“The joy of Newington is on its walls. They owe their bold colouring to being not fresco but oil on plaster. The most prominent is the murder of Becket. This familiar scene of early medieval piety is singularly horrific, with Becket’s head spouting blood as the sword cleaves it in two.”
“The tombs are among the most eccentric in England. Little is known of the Swinbrook Fettiplaces but they clearly meant their church to remember them. There are two monuments along the north chancel wall, each with three effigies lying on shelves. The six have been compared to merchandise in a shop, passengers travelling steerage on a steamer, or a congregation of the dead, awakened to watch something important on television.”

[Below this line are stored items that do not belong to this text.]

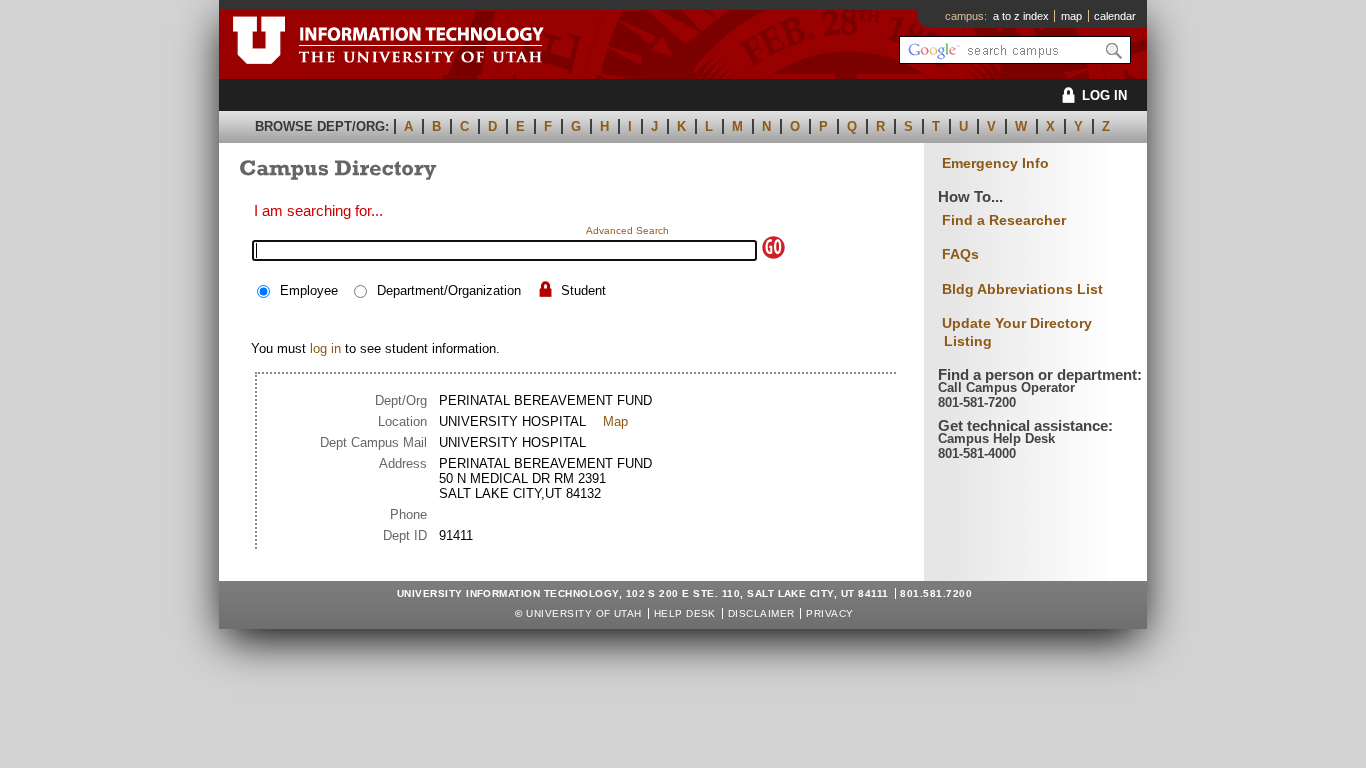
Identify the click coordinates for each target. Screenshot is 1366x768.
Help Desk (685, 613)
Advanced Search (627, 230)
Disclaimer (761, 613)
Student (583, 290)
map (1071, 16)
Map (615, 421)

“Burford is the queen of Oxfordshire, a paragon and museum of the English parish church…In the nave north aisle, a superb classical memorial recalls Edmond Harman, Henry VIII’s barber and courtier. His memorial, completed before his death, carries the first known depiction in England of the Indian inhabitants of the New World, believed to have been copied from a Flemish book.”
“Church Hanborough’s most treasured work is the Norman tympanum over the north door. This portrays St Peter with his key, the lion of St Mark and a Lamb of God, and appears to have escaped Victorian restoration. With its roll-mouldings and zigzag decoration, the carving is simple and childlike. The lion appears to be holding a stone but a hand reaches down from Heaven to restrain it.”
Jenkins says this is “the first of my ‘thousand churches,’ and will always be a favourite.” Unfortunately when I got there, even the churchyard was closed up. It was set in the middle of a field and as I approached a herd of aggressive cows started charging me. I barely made it back out of the gate!